Text passage

++++++++++++++++++++

Call for GPs to fill skin cancer gap
THE gap between the ‘woefully’ low numbers of dermatologists on the Northern Rivers and the region’s alarmingly high rates of melanoma needs to be filled by specially-trained GPs, a local skin cancer expert has said.
Only two dermatologists service the Northern Rivers between Grafton and the border, despite figures from the Cancer Institute NSW revealing the region has the highest incidence of melanoma rates in the world.
Dr Jeffrey Keir, from the Northern Rivers Skin Cancer Clinic, described the number of dermatologists – the only doctors legally allowed to call themselves skin specialists – as ‘woefully inadequate’ and said it was GPs who had to pick up the slack.
Dr Keir said more skin cancer clinics, such as the bulk-billing Northern Rivers Skin Cancer Clinic in Ballina he worked at, were needed.
“Skin cancer clinics staffed by appropriately trained GPs may have a special role to play in supplementing available care in rural and regional areas such as Ballina, which have shortages of family doctors, dermatologists, plastic surgeons and general surgeons,” Dr Keir said.
“Such clinics can deliver care much more efficiently and cheaply than specialist services and hospital-based services.”
Dr Keir said general practitioners, in both skin cancer clinics and elsewhere, should be the mainstay of skin cancer detection and care in Australia, but it was essential for GPs to be trained in dermoscopy.
However, Dr Keir, who is also chair of the research committee of the Skin Cancer College of Australia and New Zealand, said more regulations were needed to govern the new breed of skin cancer clinics.
Although melanoma rates outnumbered breast cancer and bowel cancer on the Northern Rivers, there was no funding for a local skin cancer equivalent to the highly-visible mobile breast screening services, he said.
Dr Keir said future directions for tackling the skin cancer crisis might include population screening, like the BreastScreen program.

++++++++++++++++++++

Data
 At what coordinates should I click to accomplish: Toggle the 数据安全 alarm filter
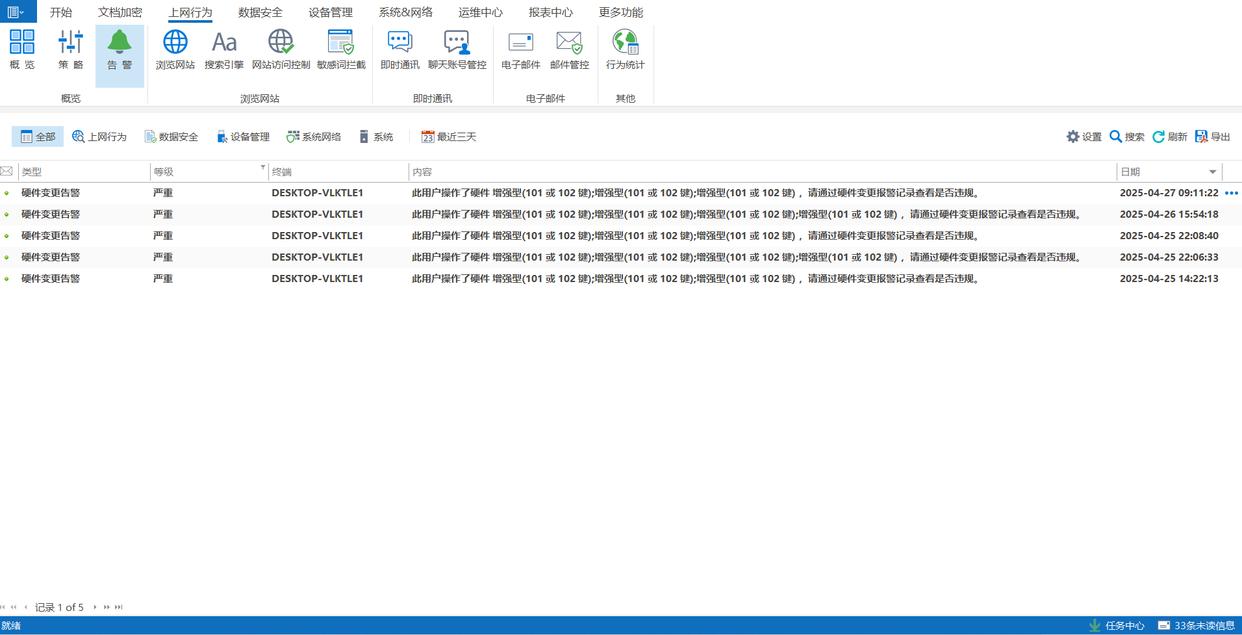(171, 137)
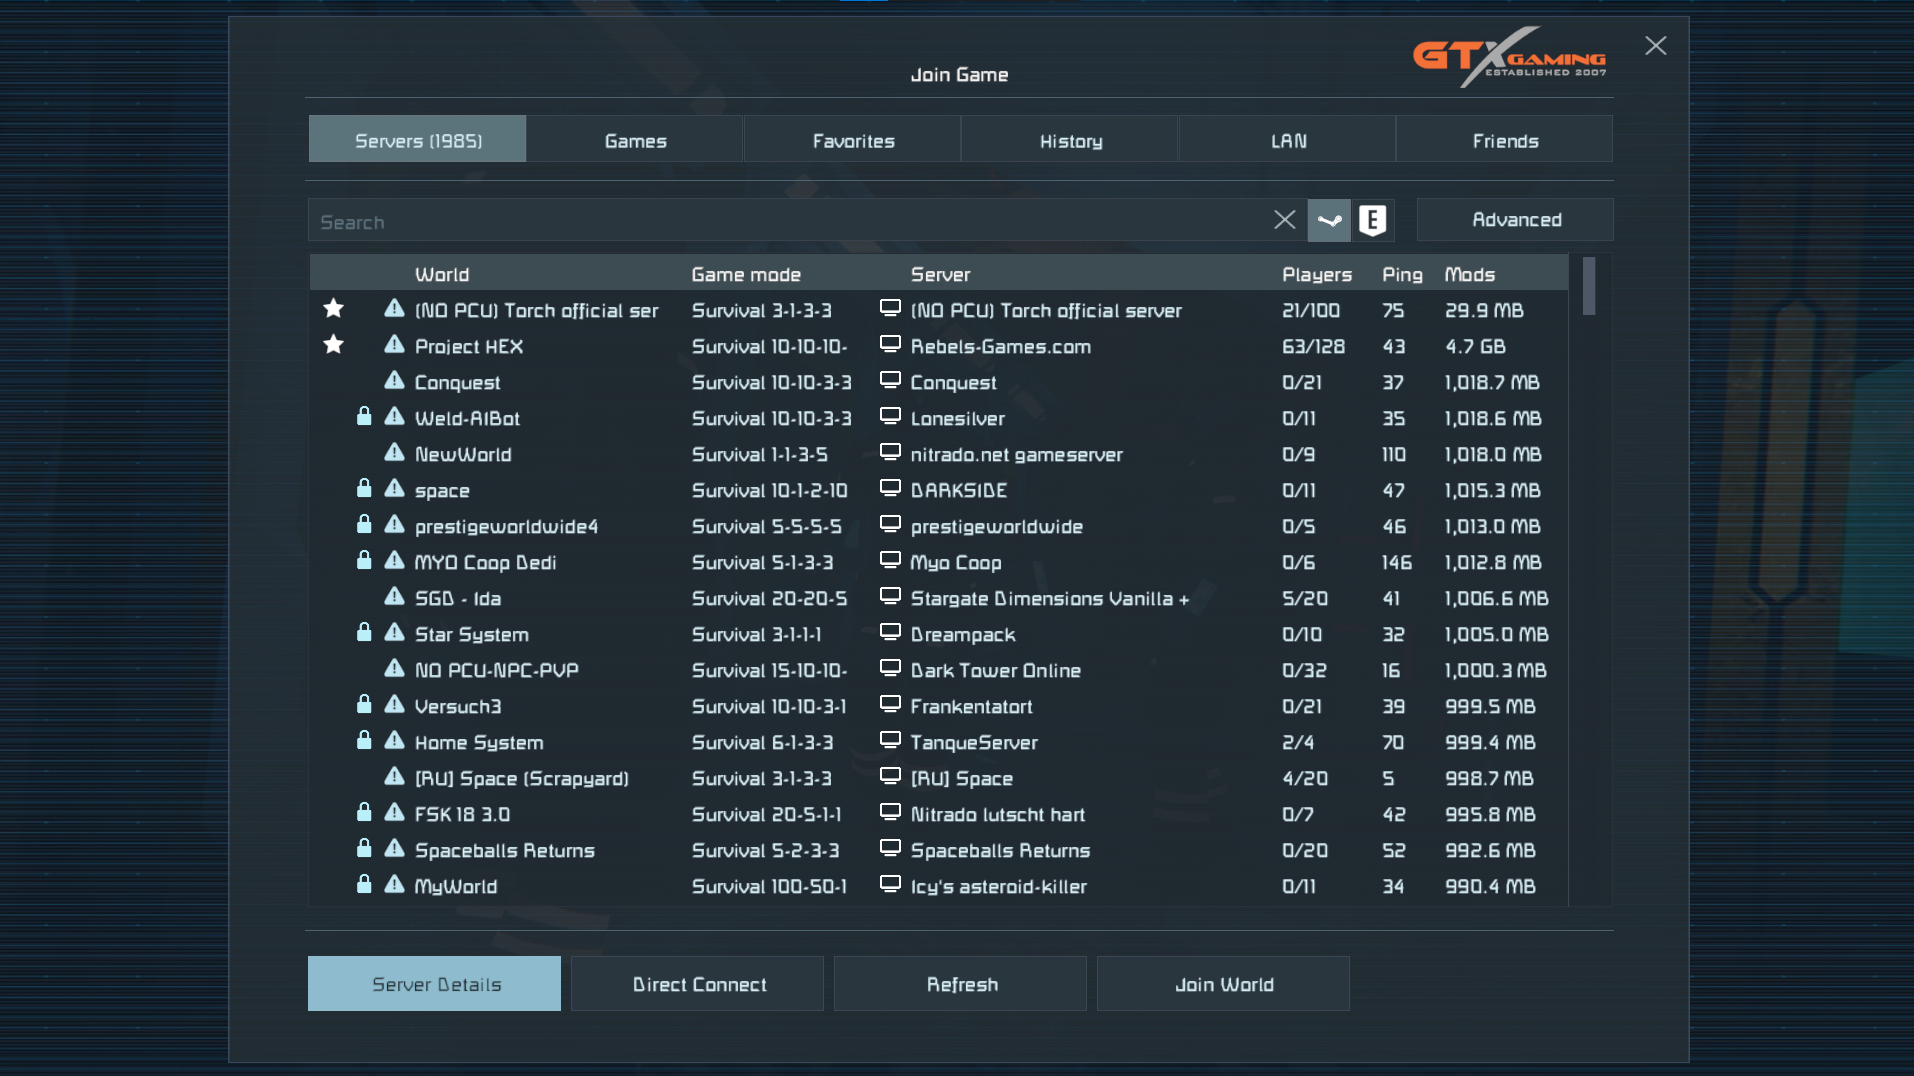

++++++++++++++++++++

Description of the task
Rewrite the article on the skin cancer gap, everything from "Dr Jeffrey Keir, from" down to "Dr Keir said.", and swap "Ballina" for "Lismore".

Expected output
Dr Jeffrey Keir, from the Northern Rivers Skin Cancer Clinic, described the number of dermatologists – the only doctors legally allowed to call themselves skin specialists – as ‘woefully inadequate’ and said it was GPs who had to pick up the slack.
Dr Keir said more skin cancer clinics, such as the bulk-billing Northern Rivers Skin Cancer Clinic in Lismore he worked at, were needed.
“Skin cancer clinics staffed by appropriately trained GPs may have a special role to play in supplementing available care in rural and regional areas such as Lismore, which have shortages of family doctors, dermatologists, plastic surgeons and general surgeons,” Dr Keir said.